Residents at a Palestinian refugee camp in Lebanon described the reported killing of Yahya Sinwar as a “great loss” as they paid tribute to the Hamas leader.
“We are proud of the role that he played,” said Ali al-Rifai, a Palestinian workers’ union official, speaking from the camp in Mar Eliyas in Beirut.
“We consider this a great loss because he was able to hurt the Israeli enemy. However, the Palestinian resistance in Gaza will be able to restore its combat position after his loss.”
An Associated Press reporter at the camp spoke to several other residents there who echoed the sentiments but did not want to speak on camera.
Israeli forces said they killed Sinwar, a chief architect of last year’s attack on Israel that sparked the war, during fighting in Gaza.
Troops appeared to have run across him unknowingly in a battle, only to discover afterwards that a body in the rubble was Israel’s most-wanted man.

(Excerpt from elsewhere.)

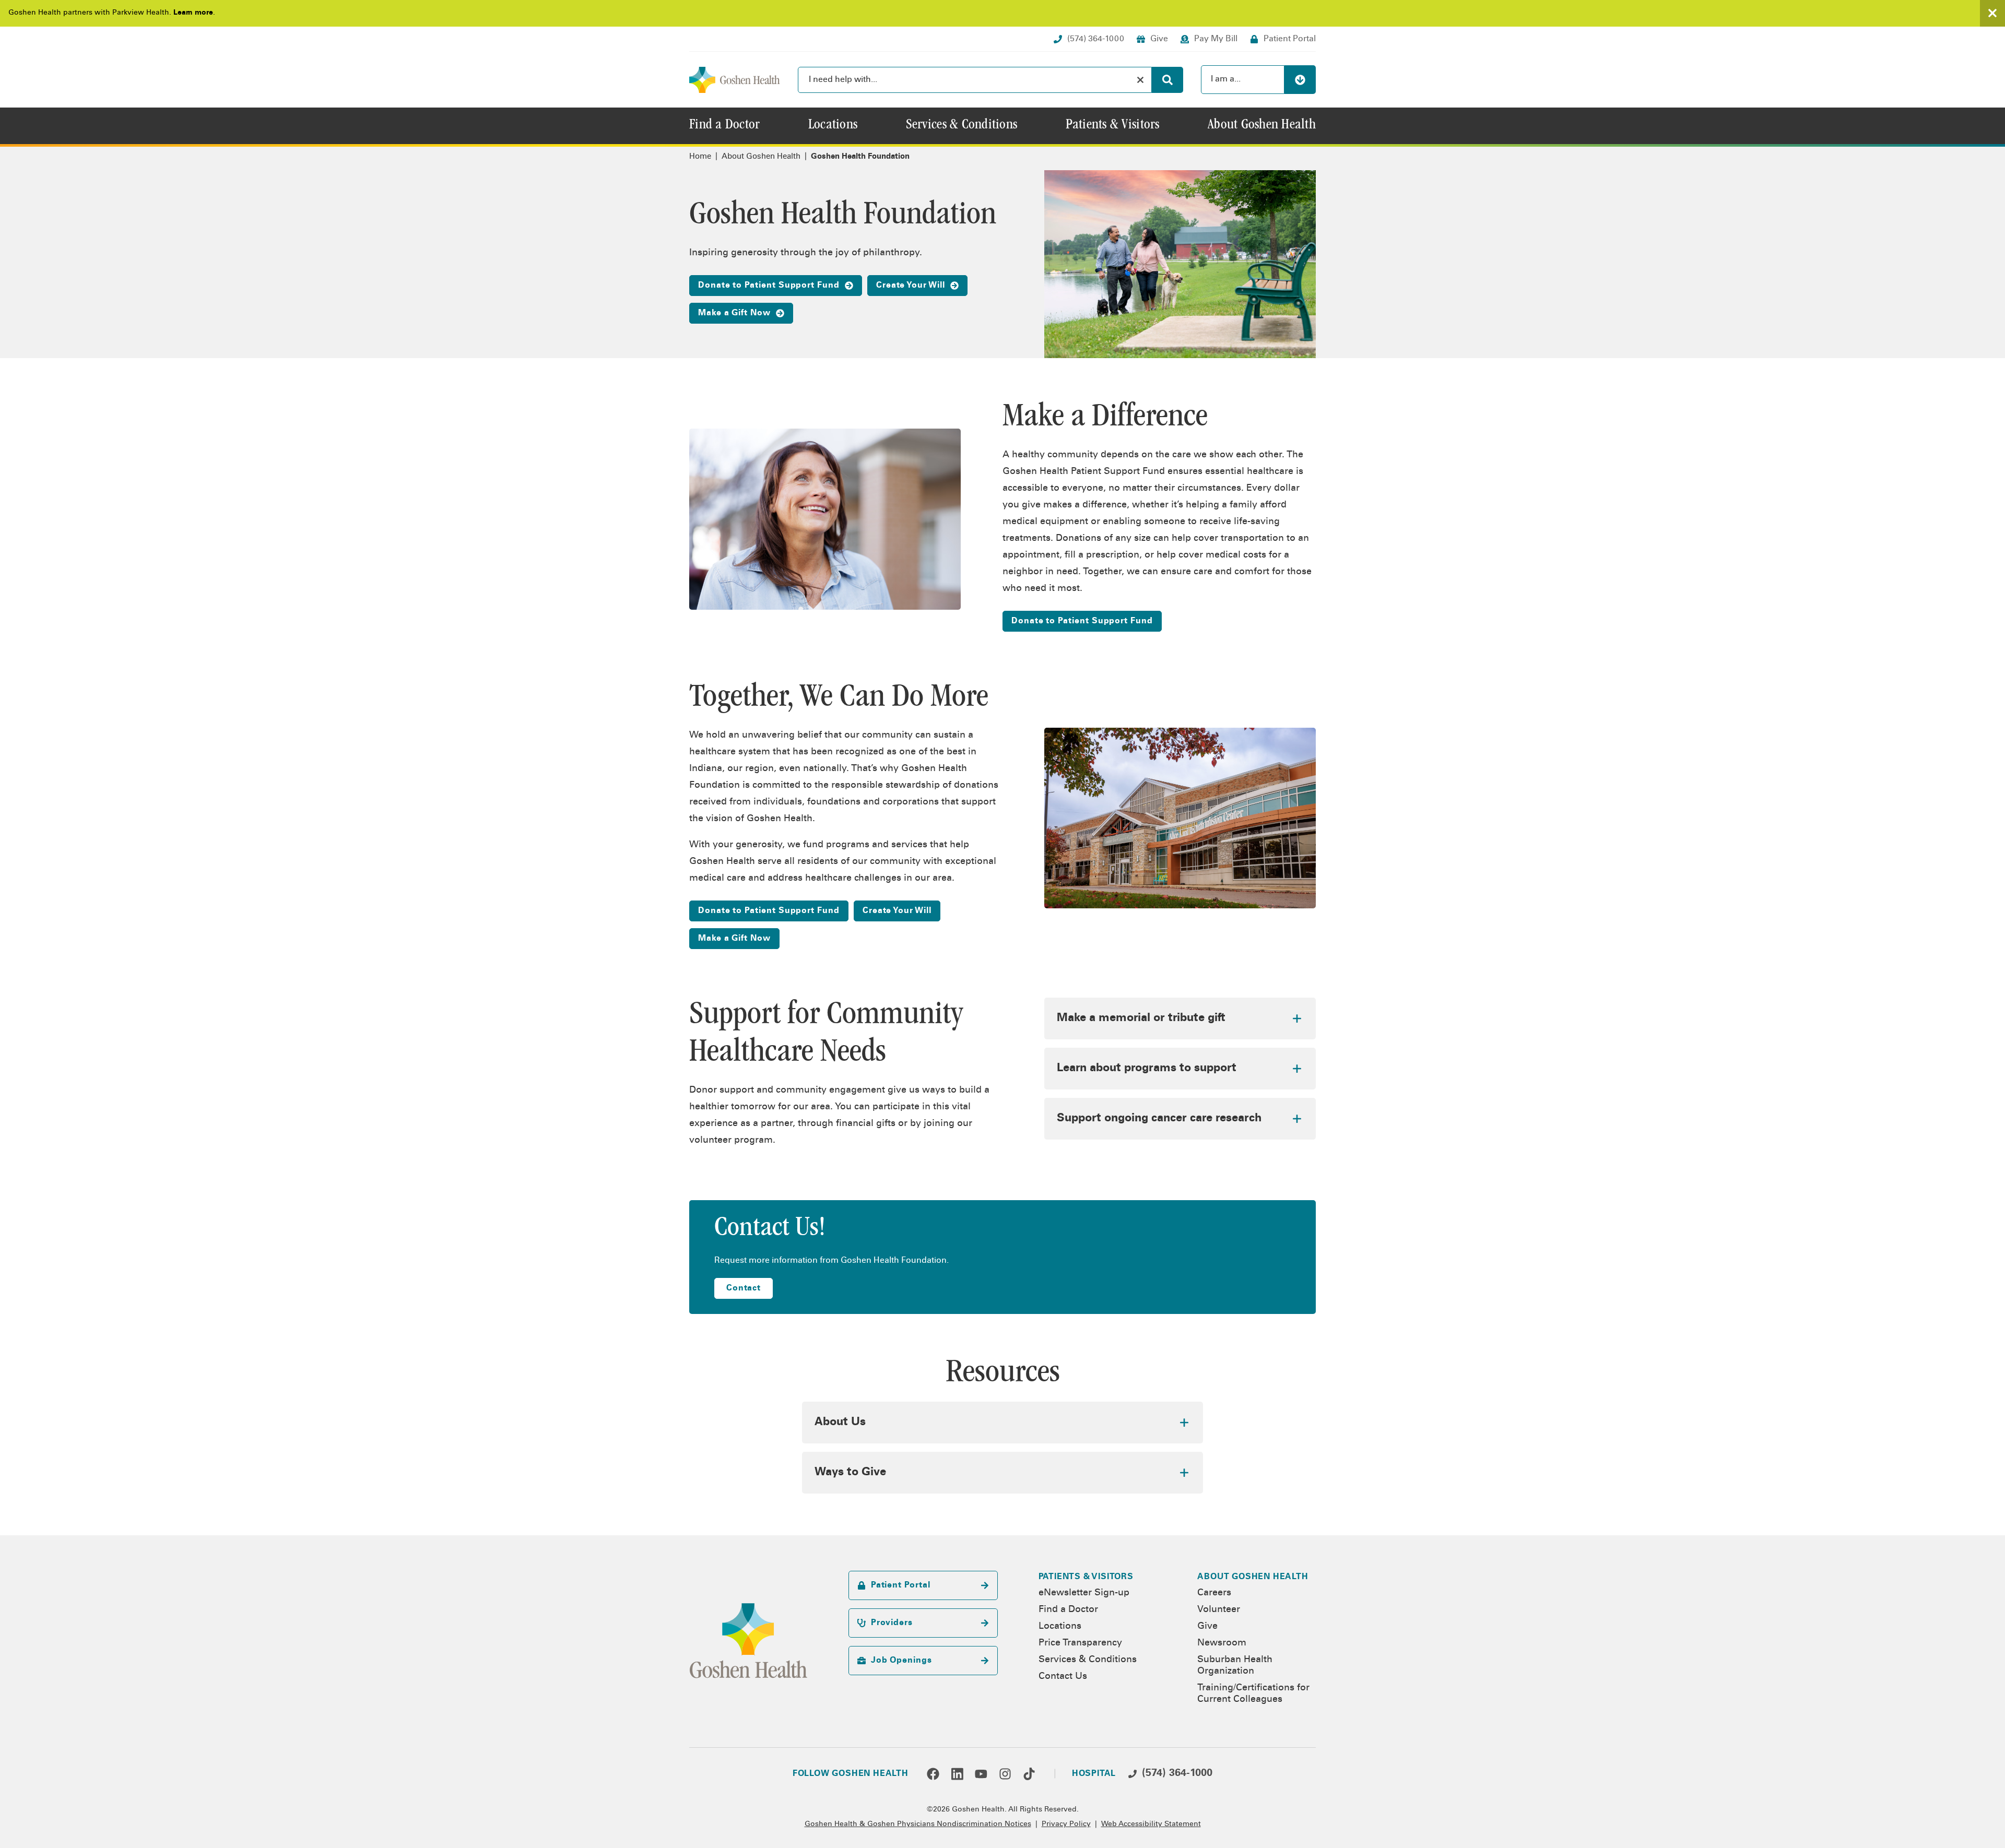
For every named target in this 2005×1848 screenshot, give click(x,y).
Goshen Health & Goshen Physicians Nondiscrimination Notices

Israeli leaders celebrated his killing as a settling of scores just over a year after Hamas-led militants killed some 1,200 people in Israel and kidnapped 250 others in an attack that stunned the country.
Palestinians on the other hand have mourned Sinwar, who they saw as a symbol of resistance to the decades-long occupation of Israel.
U.S. officials expressed hopes for a cease-fire with Sinwar out of the picture.
But eliminating him may not end the devastating war, during which Israel has destroyed much of the Gaza Strip and killed more than 42,000 Palestinians.
The Gaza Health Ministry does not distinguish between civilians and combatants but says more than half of those killed were women and children.
Sinwar’s death is a crippling blow to Hamas, but the group, which receives support from Iran, has proven resilient to past losses of leaders.
A statement issued by one of Hamas’ political leaders abroad on Friday tacitly — but not directly — confirmed Sinwar’s death.